→ **EXERCISE OBJECTIVE**:
Which people does the passage about Líofa below name? List each one.
***** SUPPLIED PASSAGE
= Líofa =

Líofa (English: Fluent) is an initiative headquartered in Belfast, which aims to assist people in Northern Ireland who wish to support and become fluent speakers of the Irish language (Gaeilge). It was founded in 2011 by the Northern Ireland Executive's Minister of Culture, Arts and Leisure, Carál Ní Chuilín.

==Líofa bursary controversy==
As part of the project, the Department of Culture, Arts and Leisure set up the Líofa Gaeltacht Bursary Scheme, whereby people can apply to attend summer courses. The Department for Communities took over responsibility for the initiative in May 2016 following the Fresh Start Agreement. On 23 December 2016, the Democratic Unionist Party Minister for Communities Paul Givan removed £55,000 of funding from the scheme. The money funded annual trips for 100 Northern Irish disadvantaged young people to the Donegal Gaeltacht, where they would attend Irish language classes. Martin McGuinness said the DUP's decision to remove funding from the Líofa budget was a factor for his resignation as Deputy First Minister of Northern Ireland.
**********
***** STORED ROWS
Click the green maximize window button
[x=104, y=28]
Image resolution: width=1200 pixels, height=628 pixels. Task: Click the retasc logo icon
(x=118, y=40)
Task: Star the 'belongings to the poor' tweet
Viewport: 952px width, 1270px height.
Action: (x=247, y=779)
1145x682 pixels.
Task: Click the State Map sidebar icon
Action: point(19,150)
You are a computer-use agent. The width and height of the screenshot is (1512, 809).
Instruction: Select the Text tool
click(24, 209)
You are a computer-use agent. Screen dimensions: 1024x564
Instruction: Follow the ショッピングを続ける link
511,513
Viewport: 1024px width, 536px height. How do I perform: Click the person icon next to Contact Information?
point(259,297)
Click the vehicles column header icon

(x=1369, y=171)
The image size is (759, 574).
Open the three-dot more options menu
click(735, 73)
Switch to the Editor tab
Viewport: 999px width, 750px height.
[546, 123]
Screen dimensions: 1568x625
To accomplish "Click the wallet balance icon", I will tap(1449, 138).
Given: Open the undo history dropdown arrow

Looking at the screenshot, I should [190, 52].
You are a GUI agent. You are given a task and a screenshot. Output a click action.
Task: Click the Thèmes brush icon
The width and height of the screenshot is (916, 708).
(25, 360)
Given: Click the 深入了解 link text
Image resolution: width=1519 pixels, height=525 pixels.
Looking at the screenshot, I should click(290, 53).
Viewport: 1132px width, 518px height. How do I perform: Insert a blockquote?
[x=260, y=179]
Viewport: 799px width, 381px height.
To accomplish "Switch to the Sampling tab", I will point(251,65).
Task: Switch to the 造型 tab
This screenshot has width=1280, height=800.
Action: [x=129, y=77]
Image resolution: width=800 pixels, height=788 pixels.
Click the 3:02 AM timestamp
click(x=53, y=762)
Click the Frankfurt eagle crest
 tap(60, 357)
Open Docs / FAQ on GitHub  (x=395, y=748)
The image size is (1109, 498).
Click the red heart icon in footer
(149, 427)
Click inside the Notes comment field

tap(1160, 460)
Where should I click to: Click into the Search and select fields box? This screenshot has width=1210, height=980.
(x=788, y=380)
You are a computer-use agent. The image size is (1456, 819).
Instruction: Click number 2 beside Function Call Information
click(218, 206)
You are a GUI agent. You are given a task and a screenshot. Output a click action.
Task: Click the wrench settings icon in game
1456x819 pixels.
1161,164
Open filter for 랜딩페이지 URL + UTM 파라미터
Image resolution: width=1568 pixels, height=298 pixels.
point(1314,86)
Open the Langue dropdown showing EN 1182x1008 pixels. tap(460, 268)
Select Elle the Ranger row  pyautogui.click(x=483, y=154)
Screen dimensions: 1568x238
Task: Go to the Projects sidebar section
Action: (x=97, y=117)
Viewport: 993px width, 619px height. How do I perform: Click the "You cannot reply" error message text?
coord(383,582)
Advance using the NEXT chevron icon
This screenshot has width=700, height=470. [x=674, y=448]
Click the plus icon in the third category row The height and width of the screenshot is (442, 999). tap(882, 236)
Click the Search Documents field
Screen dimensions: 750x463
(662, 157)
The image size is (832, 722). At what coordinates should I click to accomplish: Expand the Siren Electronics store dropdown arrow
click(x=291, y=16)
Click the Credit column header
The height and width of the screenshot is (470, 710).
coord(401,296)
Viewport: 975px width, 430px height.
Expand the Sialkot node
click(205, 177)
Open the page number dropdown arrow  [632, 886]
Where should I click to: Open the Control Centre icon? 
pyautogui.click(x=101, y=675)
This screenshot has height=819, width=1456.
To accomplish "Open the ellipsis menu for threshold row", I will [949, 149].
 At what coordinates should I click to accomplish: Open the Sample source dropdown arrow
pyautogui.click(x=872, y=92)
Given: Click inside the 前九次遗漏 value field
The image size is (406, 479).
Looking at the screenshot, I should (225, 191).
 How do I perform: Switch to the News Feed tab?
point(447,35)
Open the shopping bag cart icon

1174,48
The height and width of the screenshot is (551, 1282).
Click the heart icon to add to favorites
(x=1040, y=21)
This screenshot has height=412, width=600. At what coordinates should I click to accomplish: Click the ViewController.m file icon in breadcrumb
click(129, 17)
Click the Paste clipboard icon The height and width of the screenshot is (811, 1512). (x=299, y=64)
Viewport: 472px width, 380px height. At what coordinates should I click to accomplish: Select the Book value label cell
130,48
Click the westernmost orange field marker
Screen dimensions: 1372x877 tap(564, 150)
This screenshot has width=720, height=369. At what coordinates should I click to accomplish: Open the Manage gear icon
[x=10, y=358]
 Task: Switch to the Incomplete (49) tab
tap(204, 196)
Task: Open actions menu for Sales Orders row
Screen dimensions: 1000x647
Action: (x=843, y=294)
**********
→ **EXERCISE SOLUTION**:
Carál Ní Chuilín
Paul Givan
Martin McGuinness